While cleaning up the broken pieces of old mortar and plaster, some of it crumbled into fine powder. So I thought, well what is the difference between this and sand. Ok, sand is organic and healthy and great. But this powder was in the walls anyway so I can just reuse and recycle it, there's no other use for it anyway.
So I'm next to my hole in the wall plaster, with a bucket of water, clay, and powdered plaster. I mix it and start sploshing it into wall. It... did not go well.
I learned that if I had first cleared the powder off the bricks, it would adhere better. I also should have wet the bricks first. And my mixture was too dry. Trying to wet it afterwards created a wall horribly dirty with muddy water running down it. I did manage to clean it somehow.
I left it to dry though and few days later, it seems to be stuck to the wall pretty firmly. We will ignore that it isn't even and looks like a child messed up the wall. The wall is less hole-y. I'll take it. I've never done this before and I watched 2 youtube videos that told me to do things radically different than I did. It's okay.
I'm not sure if this is what I'm gonna do to all walls? There's a lot to fill in and I wonder if you can just pain clay with wall paint without making it all muddy. Or I just have mud walls and enjoy the dirt.
Another thing I needed to try was boiling water outside. I have no kitchen so it's back to primitive measures. I have this big horizontal pot which in theory, should boil water quickly. I arranged bricks to create a makeshift stove to contain the fire and gathered sticks I assumed would be enough to do the job. The fire lit easily, but the troubles started instantly.
Black bubbles appeared on my pot, making me think it's about to melt. It shouldn't, I made sure it was a fire safe material. I took it off fire in panic, but then saw it was just turning black, not melting. So I put it back.
The fire got out of control immediately, flames getting high in the air around the pot, smoking the water. I didn't want my water to taste like smoke. But even with the intensity, the water wasn't boiling. To top it all off, because of all the tall grass that surrounded me, bugs started falling into the pot.
I gave up then. Smokey bug-infested water wouldn't be appealing. I wouldn't drink that. I'd have to keep getting water from neighbours.
I would later use this knowledge to do better, but at the moment I just had to deal with the fact that I don't know how to do this right. I had experience roasting chestnuts on open fire, in a less dangerous environment (grass here could catch on fire). I don't know how to boil water on a fire well.

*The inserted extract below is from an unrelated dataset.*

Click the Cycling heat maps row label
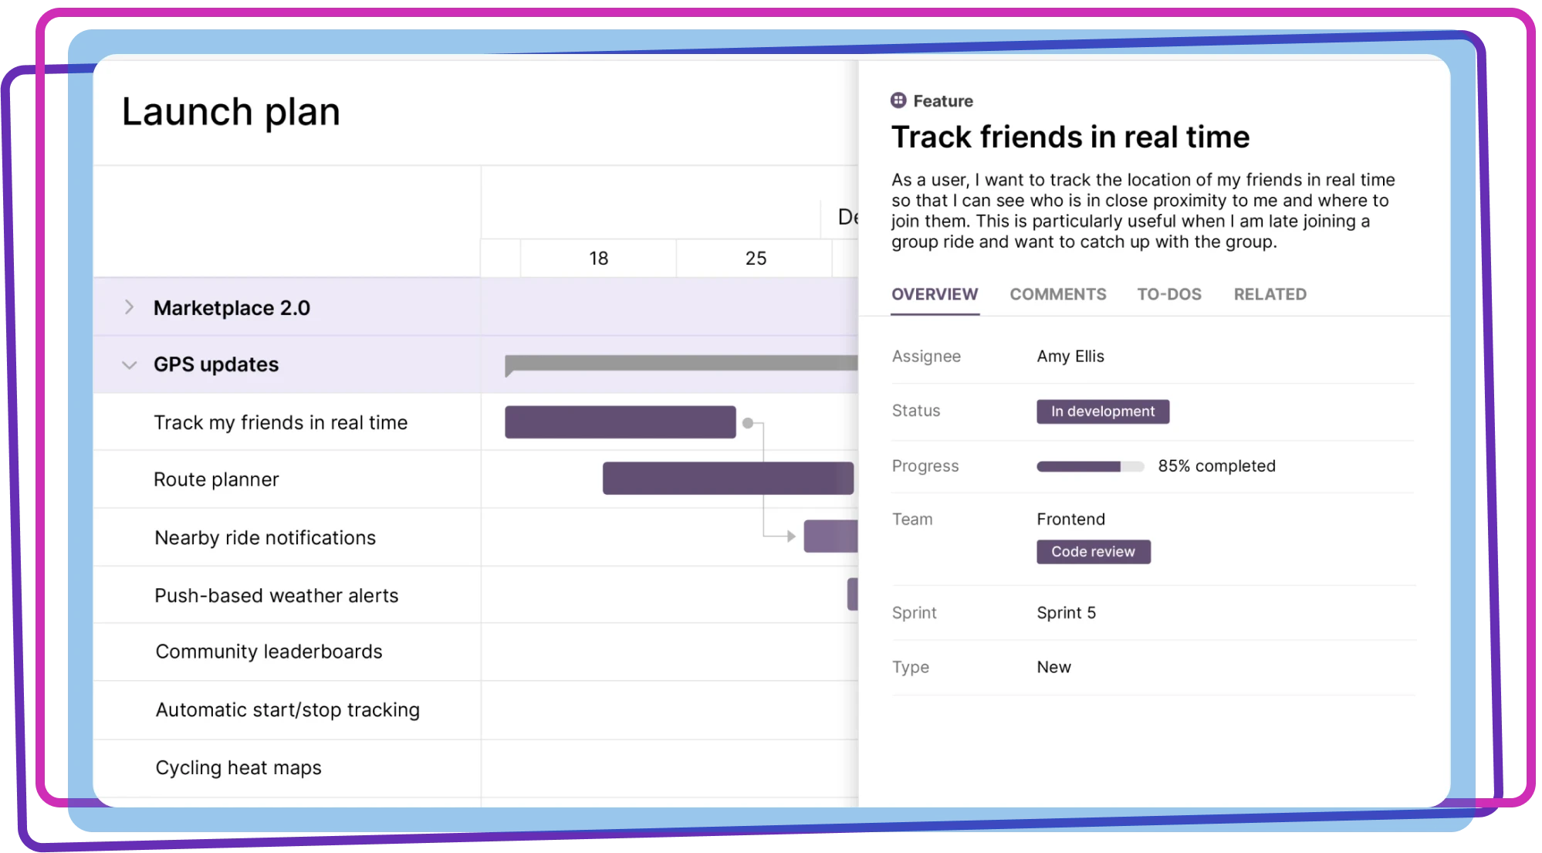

Few days later, I set out to make a lentil soup. I cut out all the grass close to my makeshift stove, made sure no bugs were aiming in. I prepared a lot more sticks and wood pieces and added them in very slowly, ocassionally ressurecting the fire if it died. I made sure to control how much oxygen the fire got in order to slow it down and it never got out of control. It was the tiniest fire.
And it worked. Lentil soup made on fire was so delicious it was actually ridiculous. I tried it and went "there's no way. what the hell". Best I ever tasted. I only put salt, a garlic clove, one potato and lentils in, no spices or oil. The smoke added so much flavour there was no other effort needed.
It is not fair that a method bad for the environment creates food so delicious. I also can't think of any other way to eat right now, I'll try making a solar oven later.
Every time I failed, felt bad for not knowing how to do something or got overly exhausted and miserable, I'd go and explore one of the forests I'm surrounded with. There I would experience otherworldy beauty and immediately forget whatever I was upset about. That felt like a crazy hack to pull.
I also feel like I was made for this. I already forgot whatever I was doing in the city. I feel like I haven't lived until now. I spent half an hour watching 2 giant stag beetles fight in the forest the other day. It's like I don't have to be upset anymore, or take anything hard because there's endless forests I haven't seen yet. And they're all 3 minutes away?
The thrill of new forest views might run out in a few months or years but for now I am being endlessly satisfied.